Curation works in the same way as the main fronts tool. But there are these differences:
-
Fronts are part of Issues (normally one issue per day). You need to create or open a valid issue to make changes
-
Editions are published once instead of being continually updated and launched
-
The publication process for Editions is different to the main fronts. We push the json we produce to a lambda - the backend of the Editions app, and this combines fronts data with CAPI calls etc to produce the Edition.
For the specific, technical, definitions of the terms Edition
, CuratedPlatform
etc. please
refer to the Glossary.
For more information about how specific Editions are built from Templates, see the technical docs at docs/EditionsTemplating.md
Full Editions codebase and documentation here.
Fronts and collections are configured in the config tool. This allows for the name, geolocation and visual properties of collections to be set. The types and order of collections in a Front is set here too. This tool uses the "old" front end client. Each "type of fronts" has its own config url eg: https://fronts.gutools.co.uk/email/config
This enables breaking news notifications to be sent to app users who have signed up. This tool also uses the "old" front end client. You need permission from Central Production to access this tool in PROD. https://fronts.gutools.co.uk/breaking-news
In CODE the breaking news tool sends notifications to the "debug version" of the Android/iOS App.
Breaking News is represented by a front called breaking-news
which is considered to be a special case. It has a Send Alert
button rather than a Launch
button. Only one thing can be added to a collection at a given time. You cannot send the same alert twice, and snap links cannot be added / alerted on. Different collections represent different audience groups (eg by location or by subscription to different topics.) To add a new one, just create a container. New breaking news containers need to have the layout breaking-news/not-for-other-fronts
.
The older client side tools (those with source code at /public/src - not the Fronts-tool) are bundled using JSPM. Instead of dependencies for the application being listed in the package.json file in the normal way, they are listed under "jspm" and compiled by JSPM using an import map.

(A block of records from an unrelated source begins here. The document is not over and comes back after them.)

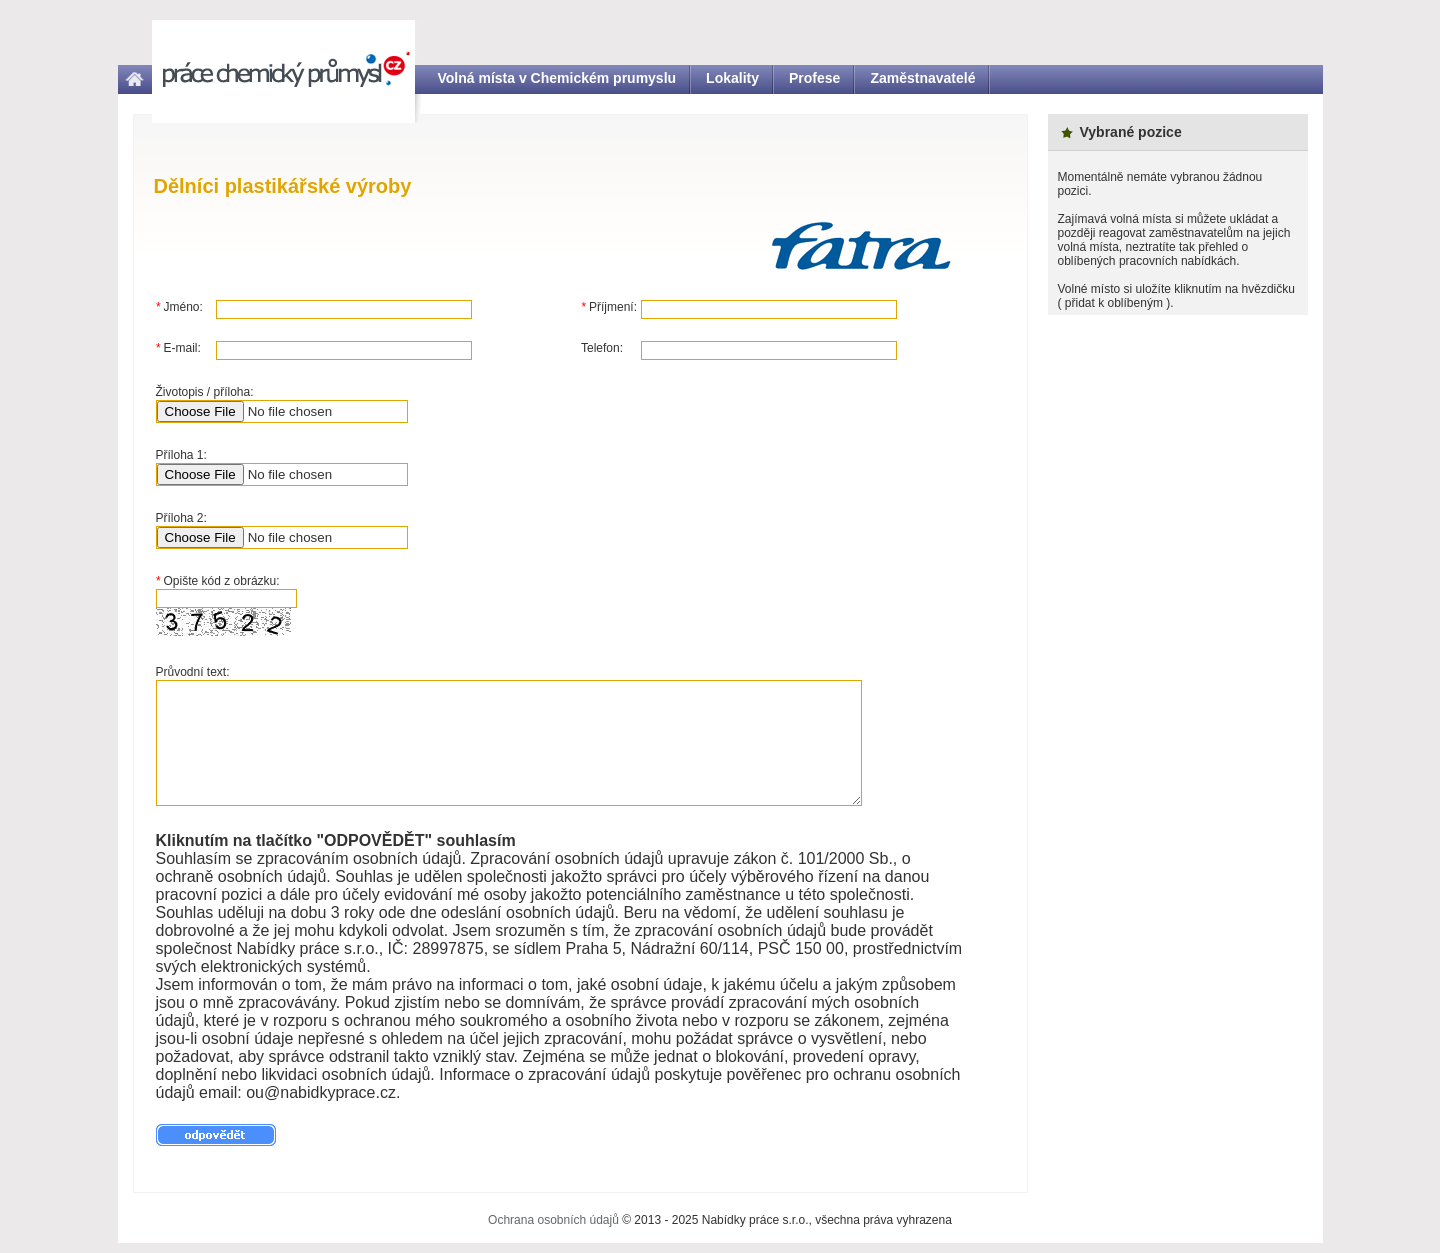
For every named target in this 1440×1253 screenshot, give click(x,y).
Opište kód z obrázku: (218, 581)
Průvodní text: (193, 672)
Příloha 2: (181, 518)
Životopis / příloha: (205, 392)
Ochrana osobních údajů (553, 1220)
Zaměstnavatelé (922, 78)
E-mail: (178, 348)
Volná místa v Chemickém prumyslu (557, 78)
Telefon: (602, 348)
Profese (814, 78)
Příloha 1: (181, 455)
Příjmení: (609, 307)
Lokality (732, 78)
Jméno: (179, 307)
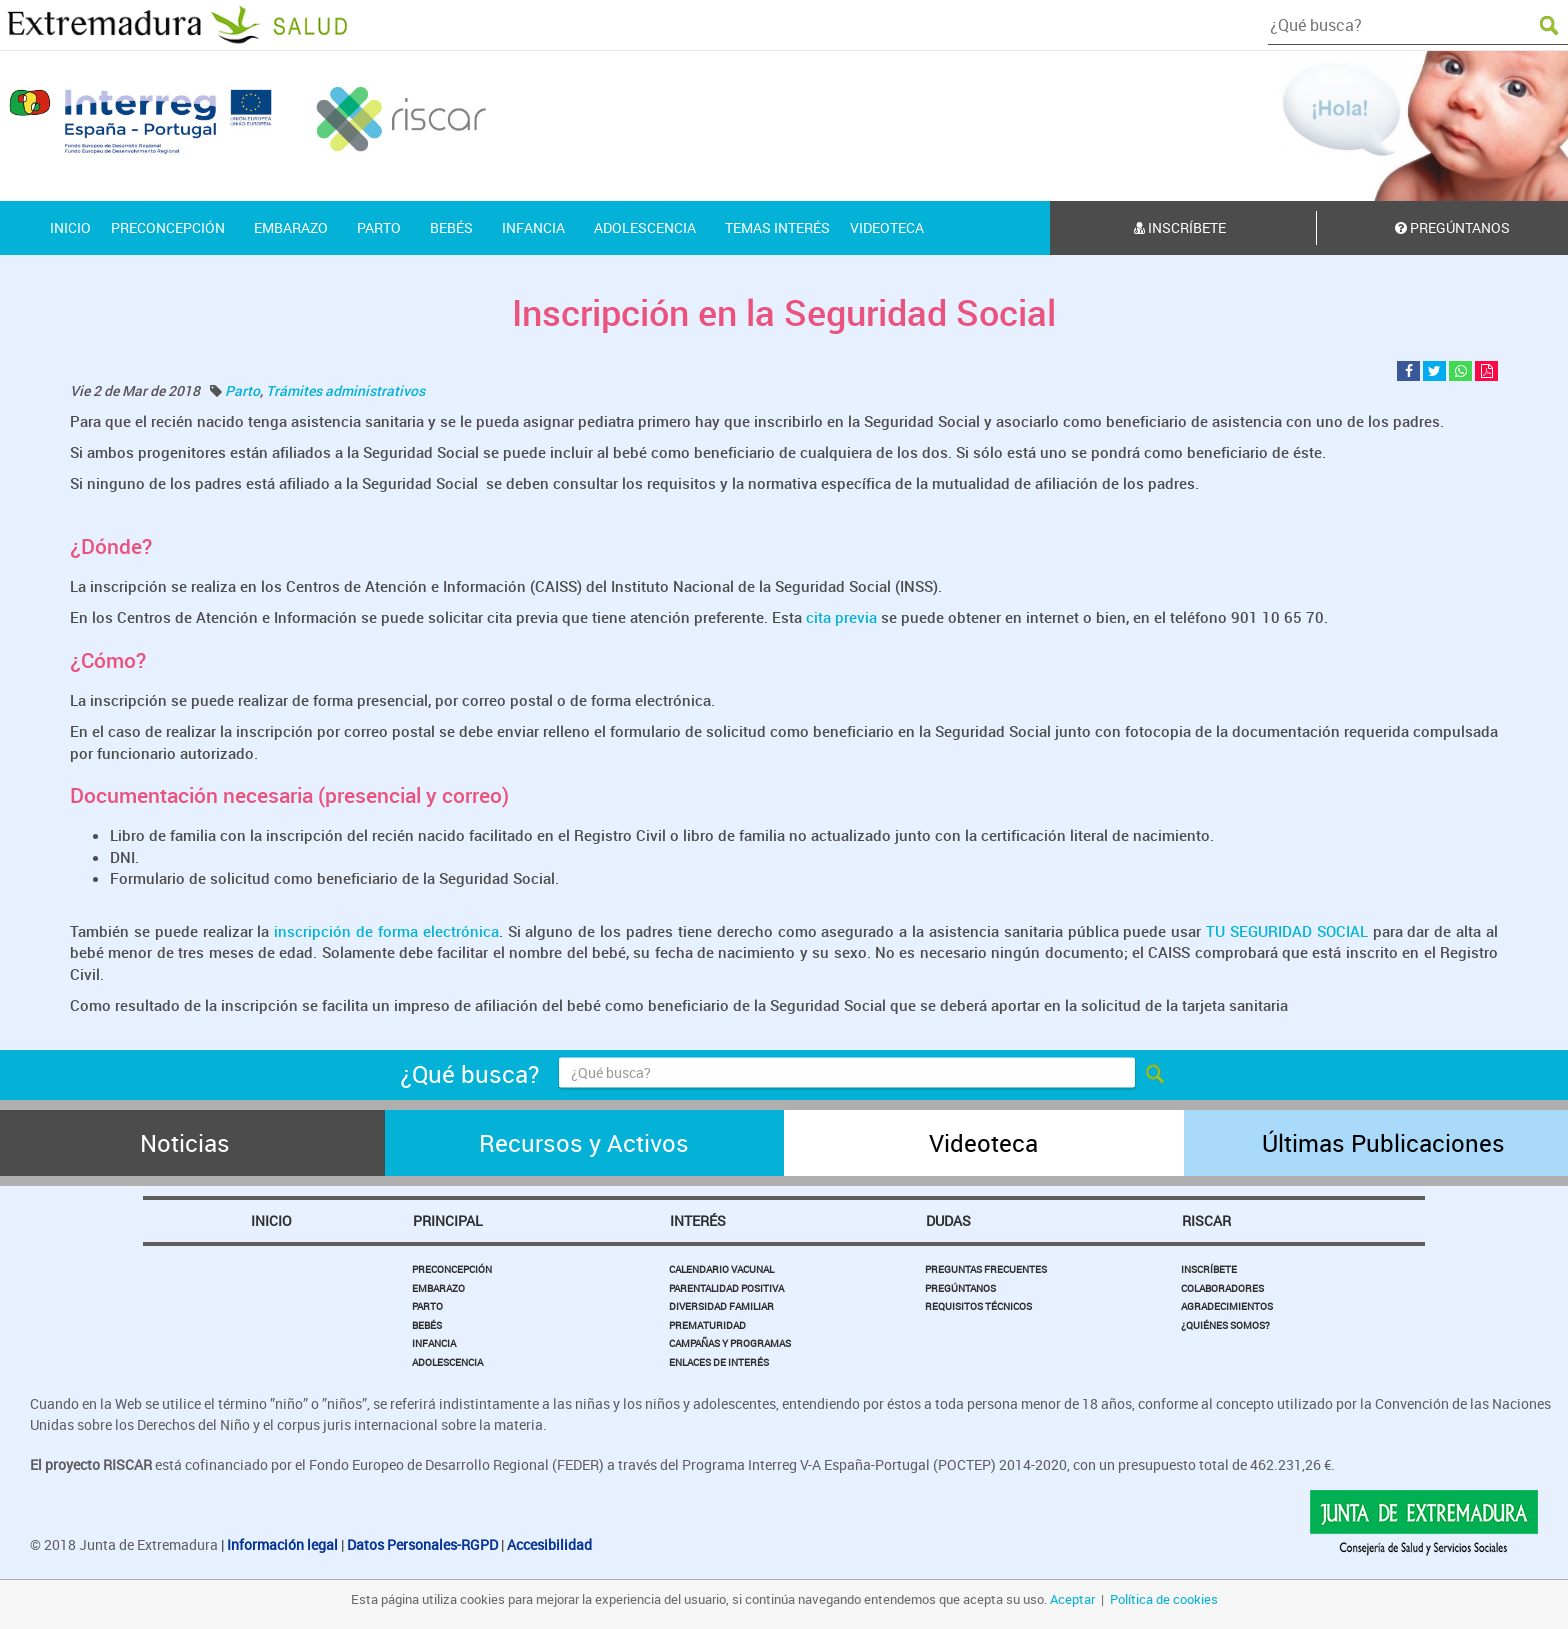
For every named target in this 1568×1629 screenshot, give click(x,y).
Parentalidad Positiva (726, 1288)
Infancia (434, 1343)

A side effect of this is that the vulnerabilities are not surfaced by Synk. To address this, there is a workaround to construct a "regular" package.json file out real one, and a custom action so that Synk can report on vulnerabilities (see PR#1521).
To audit vulernabilities locally:
cd v1_jsmp_synk_workaround
npm run preinstall
- generates the package.json file in the gitignored '/result' subfoldernpm run audit
- generates a lockfile in '/result' and runs the npm audit command - note you can append parameters for pn audit - egnpm run audit --production > ./result/audit.txt
-
If you wish to delete everything in the database you can use
docker compose down -v
which will delete the container's persistent volumes. -
If you wish to connect to the local database you can run
./scripts/local-psql.sh
which has the user, database and password preconfigured and ready to go. -
If you need the master passwords for the production postgres instances they are stored as SSM parameters and can be found at:
- CODE:
facia-tool/cms-fronts/CODE/db/password
- PROD:
facia-tool/cms-fronts/PROD/db/password
To fetch these can be fetched using the aws cli like so:
aws ssm get-parameter --name /facia-tool/cms-fronts/CODE/db/password --with-decryption --profile cmsFronts --region eu-west-1
- CODE:
Fronts tool uses eslint
to ensure consistent style. Run eslint
with
grunt eslint
More detailed instructions of how to develop fronts tool available here
There is a script to get a list of the fronts editors in the get-editors-script
. See the script README for more details.